I don't think I've ever posted this quilt. It belongs to DS1. He's had it about six years now and it recently came to visit so it could be repaired. But the story of its creation is worth telling.

It was the fall of 1994 and Nathan asked for a new quilt. He was in eighth grade and had outgrown the first quilt I'd made him. I chose this pattern - Barrister's block, picked the colors and began making blocks. I got maybe four or five pieced before I laid it out and when I did, I hated it. But I didn't know why. I threw it into the closet and it sat for about two years. One day I took another look at it and realized I'd sewn the hst's to the main portion backwards in each instance; I had the negative instead of the positive of the pattern. I ripped them out and repaired them, then went on to make about six more. When I laid it out again there was something less than exciting about it and my enthusiasm took a nose dive; back into the closet it went.

A couple of years went by, Nathan entered high school. He'd ask once in awhile how his quilt was coming, but I always mumbled something about 'someday' and went on with other quilts.

I got the blocks out again and when I laid them out it was obvious to me that they were too big, there wasn't enough visual movement. Each Barrister's block should be 12", the quarter-sections should be 6", not 12". I took all the blocks apart a second time, cut them down and put them back together. That fixed it and I liked it again, I was back on the job!

Originally the quilt was going to be 4 x 6 blocks with a single border but now Nathan was a sophomore and nearly 6'1". I expanded the layout to 6 x 8 and planned to use the bonus hst's in a border. He asked if I thought I'd have it done as a graduation present, but it didn't seem likely.

Five years into the quilt I had enough blocks pieced that I was pretty sure of my layout. I made too many red blocks and it over balanced the look I wanted. I pulled out some of the red blocks and set them aside. That winter, they found their way into a wall hanging for my sister-in-law as a Christmas gift. She was thrilled and displays it year round. Nathan pointed out that Aunt Lynnette got her quilt before he got his and his had been started first...

About this time he made a close friend on the internet and they become constant, virtual companions; emailing and chatting daily. It was new and exciting to have a friend from another state to share and connect with. But with time, the distant became a strain; she lived in Kansas. I pointed out that another name for the quilt pattern was Kansas Troubles; Nathan just sighed.

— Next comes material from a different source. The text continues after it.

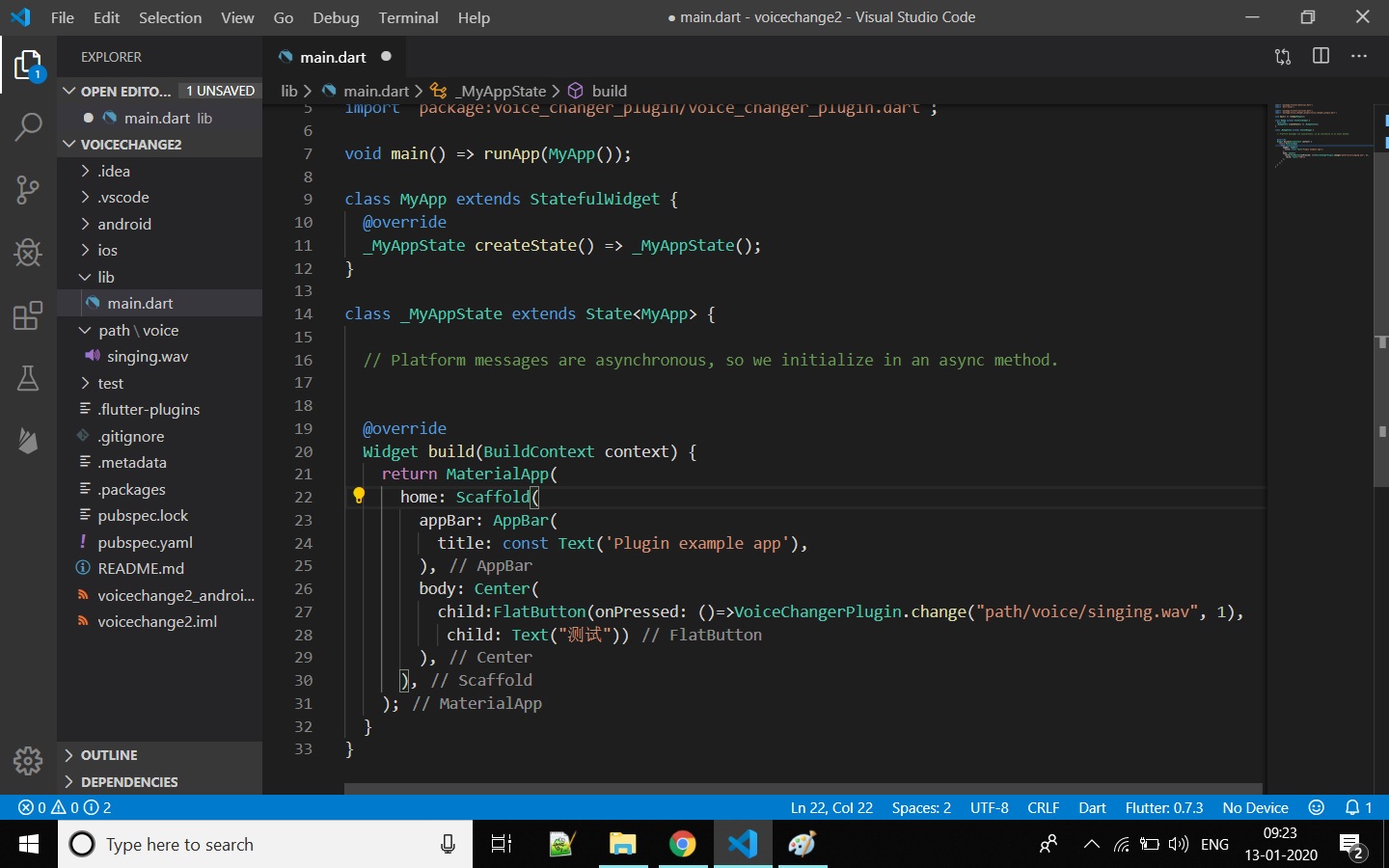Click No Device in the status bar
Viewport: 1389px width, 868px height.
(x=1255, y=808)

The top was done and I decided to machine quilt it myself. I did miles and miles of stipling in the background, because that's what it seemed to ask for but then I was stumped by how to quilt the blocks and borders. I decided they needed hand quilting so I began that process.

After Nathan graduated high school and moved away to college he asked me if I thought he might receive it as his Freedom Quilt. He'd heard the story of young men receiving a quilt as a gift on their 21 birthday as a symbol of their freedom. He turned 21 on March 2006, but I was still a long way from finished. He began teasing me that at this rate, it might become his wedding quilt. Well that wasn't likely, he didn't even have a girl friend! But I took his point.

That fall, after much trial and error I finished, stitched the label in place and gave it to him. He was thrilled! What a patient young man.

Nine years is a long time but I learned a few things along the way, and I think sometimes if I stick with my quilts they teach me.


Shasta said...

It is a beautiful quilt - I am sure it was worth the wait.

Vivian said...

Darla Jo of the "Saturday Sails" blog (6/8/09 post) said it best:

"The patience and discipline in quilting comes with being able to see both the whole without being overwhelmed and the pieces/steps to getting there without being put off by the possible tedium. Persistence is also important, to keep on keeping on. At least that way you continue to make headway, even if only a seam or two a day."

And the thank you smile of a son is a good motivator too!

Fabricfaire said...

What a sweet story and a sweet ending!